Mucho se habla hoy en día sobre la resiliencia. Sin embargo, pocos sabemos qué significa y los beneficios que puede traernos en momentos de depresión, caos, duelo o angustia.

La resiliencia es una herramienta clave que puede ayudarnos a obtener lo mejor de nosotros mismos, dándonos la oportunidad de ver la capacidad que tenemos de enfrentar las situaciones extremas de la mejor manera posible.
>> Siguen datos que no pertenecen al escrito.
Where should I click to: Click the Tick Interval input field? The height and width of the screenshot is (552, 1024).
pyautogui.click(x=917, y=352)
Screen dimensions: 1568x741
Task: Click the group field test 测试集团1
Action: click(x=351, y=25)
A través de ella podemos lograr potenciar nuestra capacidad de respuesta ante situaciones adversas y transformar la situación a nuestro favor con un poco de creatividad, estando conscientes de los sucesos, y de esta manera sanar y vivir en plenitud.

resiliencia

Lea además: Resiliencia para una buena salud emocional

Para tener una personalidad resiliente debemos fomentar los siguientes aspectos en todos los ámbitos de nuestra vida:

  1. Autocontrol: A través del conocimiento de nuestras emociones, valorándonos y siendo realistas.
  2. Confianza: Cree siempre en ti, no te dejes influenciar o manipular por los factores externos.
  3. Autoestima: El sentido del humor y una imagen positiva de ti mismo son la clave para una autoestima sólida. Incluye en la receta pensamientos positivos.
  4. Razones para vivir: Persigue tus sueños, lo que realmente te apasione. Encuentra en ti tu verdadera vocación.
  5. Flexibilidad: Acepta los cambios, adáptate y siempre soluciona tus problemas.
  6. Orientación al logro: dirige tu energía hacia tus metas, reinvéntate y siempre esfuérzate en mejorar.
  7. Equilibrio y afectos: Busca siempre crear vínculos afectivos fuertes, tanto con tu familia, pareja y amistades. Fortalécete en el amor.

Los beneficios de ser resiliente son incontables, aquí solo hemos compartido los más destacables, ya que como bien sabes una cosa llevará automáticamente a la otra.

Aborda las situaciones en tu vida con inteligencia emocional y optimismo, es una manera de garantizar que aprendes y evolucionas de una manera inspiradora y, además, enseñas a otros a vivir en bienestar.